*** Opening EXCERPTED PASSAGE ***

A little over four years after a catastrophic fire tore through Grenfell Tower in West London, officials have announced that the now-derelict 24-story residential high-rise will be razed over fears that the charred remnants of the scaffolding-supported, protective wrap-clad structure pose a public safety risk.
As first reported by The Guardian, ministers are expected to formally announce the demolition of the tower later this month after the recent release of a report on the state of fire-ravaged structure prepared by government-enlisted engineering consultancy Atkins. The structural engineers who authored the report advise that what remains of the tower should be “carefully taken down” as soon as possible due to safety concerns impacting the community around the site, including a nearby secondary school. The recommendation to move forward with the tower’s demolition with a new sense of urgency was made to officials “unambiguously and unanimously” in a decision referred to as a “fait accompli,” as one high-ranking source who spoke with the Sunday Times described it.
Per the BBC, experts detailed that the work to bring down the tower should begin by May 2022 at the latest.
The report reads: “There is unanimous agreement and unambiguous advice from all the technical experts and engineers involved in the Grenfell project that the tower should not be propped for the medium to long-term but should be deconstructed at the earliest possible opportunity, with deconstruction commencing no later than May 2022.”
It has always been a given that the tower, which, on June 14, 2017, was the site of the deadliest structural fire in modern British history, would likely eventually come down and give way to a public memorial remembering the 72 lives lost in the tragedy.
However, a timeline as to when that would happen remains uncertain as the second phase of the inquiry into the deadly blaze, which was temporarily suspended during the COVID-19 crisis, is still ongoing. The Ministry of Housing, Communities and Local Government (MHCLG) had previously promised to Grenfell survivors and the loved ones of those who perished that the earliest demolition date would come shortly after the fifth anniversary of the disaster in June 2022.

*** Closing EXCERPTED PASSAGE ***

WHAT THIS EXERCISE ASKS:
A - Name every news outlet that the Grenfell Tower article cites as a source.
B - Copy the Grenfell Tower article from "A little over" to "public safety risk.", switching "catastrophic fire" to "devastating blaze".

*** Opening MATERIAL SUPPLIED ***

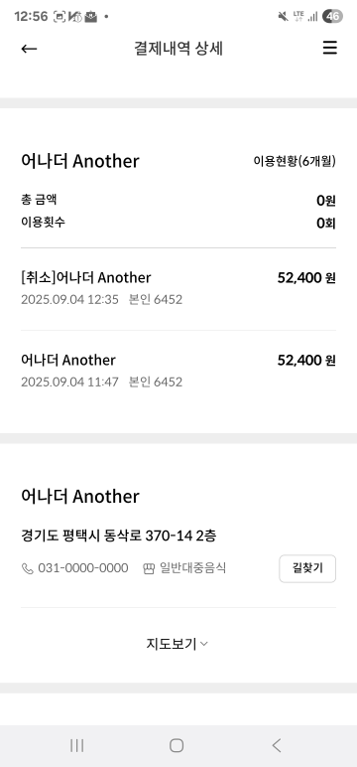The image size is (357, 767).
Task: Call the number 031-0000-0000
Action: [x=83, y=568]
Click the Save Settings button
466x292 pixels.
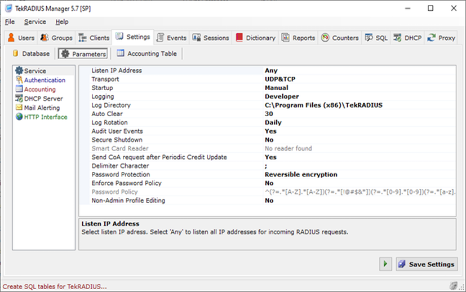coord(427,264)
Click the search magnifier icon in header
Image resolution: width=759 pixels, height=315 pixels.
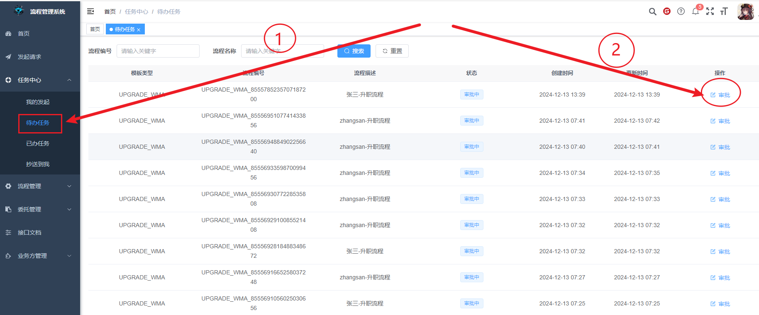tap(652, 12)
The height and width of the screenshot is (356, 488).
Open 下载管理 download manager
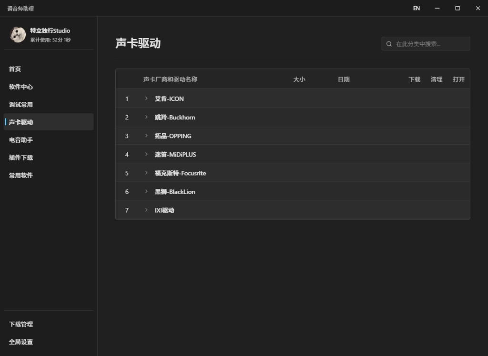[21, 324]
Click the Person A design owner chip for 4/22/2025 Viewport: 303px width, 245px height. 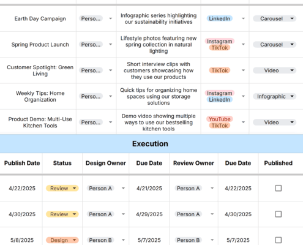pyautogui.click(x=100, y=188)
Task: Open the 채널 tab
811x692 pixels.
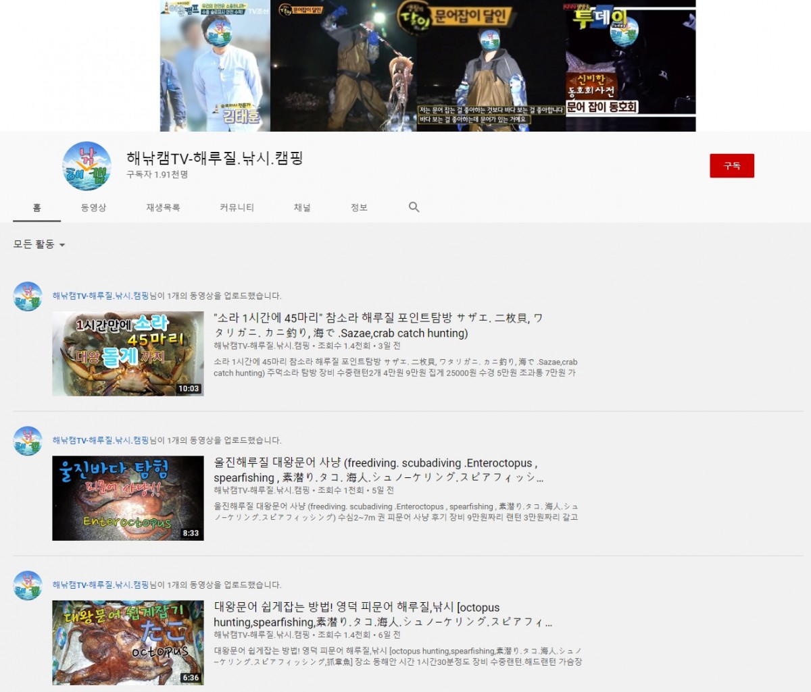Action: point(302,208)
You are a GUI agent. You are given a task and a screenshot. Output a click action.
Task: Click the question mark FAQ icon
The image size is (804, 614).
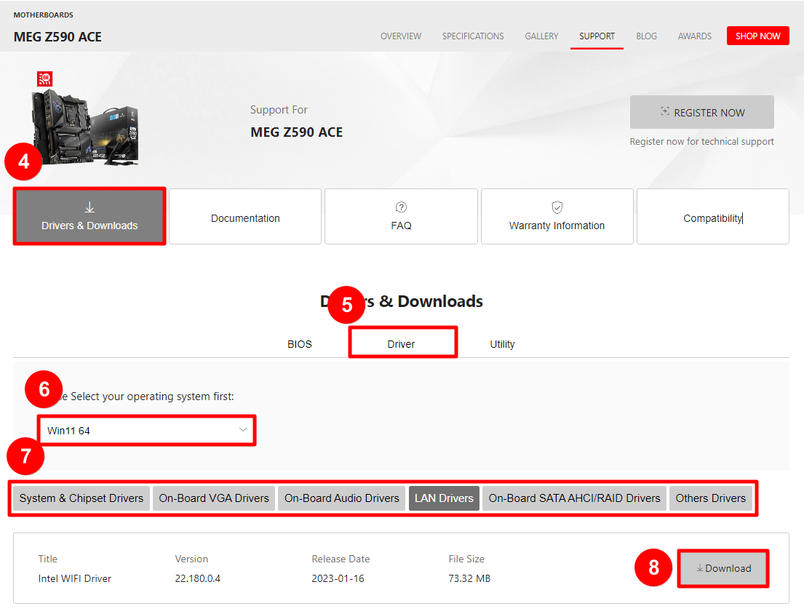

*** Closing MATERIAL SUPPLIED ***

RESPONSES IN ORDER:
A - The Guardian, the Sunday Times, the BBC

B -
A little over four years after a devastating blaze tore through Grenfell Tower in West London, officials have announced that the now-derelict 24-story residential high-rise will be razed over fears that the charred remnants of the scaffolding-supported, protective wrap-clad structure pose a public safety risk.